Dendritic Cells Currently under the Spotlight; Classification and Subset Based upon New Markers
Published in Immunological Investigations, 2021
Samaneh Soltani, Mahdi Mahmoudi, Elham Farhadi
Professional APCs in the skin include DCs, monocytes, and macrophages. LCs are antigen-presenting DCs that populates in basal/suprabasal layers of stratified epithelial tissues such as epidermis, urogenital/oral mucosae, and cornea (Strobl et al. 2019). LCs are stable self-renewing cells that are not dependent on CD34+ precursors in the absence of inflammation (Chopin et al. 2013).

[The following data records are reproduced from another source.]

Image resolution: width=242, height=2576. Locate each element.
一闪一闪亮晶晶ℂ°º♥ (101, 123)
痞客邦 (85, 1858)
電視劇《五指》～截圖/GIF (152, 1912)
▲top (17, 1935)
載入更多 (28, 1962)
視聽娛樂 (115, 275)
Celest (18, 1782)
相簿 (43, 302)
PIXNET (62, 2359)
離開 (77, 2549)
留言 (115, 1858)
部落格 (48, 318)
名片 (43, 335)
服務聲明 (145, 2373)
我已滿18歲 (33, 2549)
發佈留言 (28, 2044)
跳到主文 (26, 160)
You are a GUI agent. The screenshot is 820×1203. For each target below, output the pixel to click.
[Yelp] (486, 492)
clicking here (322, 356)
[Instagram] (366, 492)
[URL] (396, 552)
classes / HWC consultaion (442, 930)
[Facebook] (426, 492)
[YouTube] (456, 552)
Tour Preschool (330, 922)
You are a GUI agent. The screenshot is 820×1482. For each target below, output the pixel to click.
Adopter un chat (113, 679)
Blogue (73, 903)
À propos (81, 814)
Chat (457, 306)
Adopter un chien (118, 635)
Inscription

LCs are considered as the first immunological barrier in the epidermis, which perpetually arises from resident radioresistant precursor cells in steady-state and comprises about 1–3% of all nucleated cells in the human epidermis (Said and Weindl 2015). LCs present a range of TLRs, including TLR 1, 2, 3, 6, 10 (Sehgal et al. 2014), high amount of the CLR, CD207, CD1a, and the invariant MHC class I molecule. In addition, they express HLA-DR, ATPase (CD39), FcεR1 (The high-affinity IgE receptor), and EpCAM (Collin and Bigley 2018; Sparber 2014). E-Cadherin, EpCAM (TROP1), TROP2, AXL, and tight junction proteins, including claudin, occluding, and ZO-1, are involved in tight accretion of LCs in the epithelium (Bauer et al. 2012; Hieronymus et al. 2015). ID2 and Runt-related transcription factor 3 (RUNX3) are the differential TFs, which recognized in LC cells (Collin and Bigley 2018). The expression of CD207 is associated with intra-cytoplasmic vesicles and Birbeck granules (BG) that are two features by which LCs readily distinguished from other DCs (Valladeau et al. 2000). In the human epidermis LCs are the main hematopoietic cells while γδ T cells are central in the murine epidermis (Merad et al. 2013).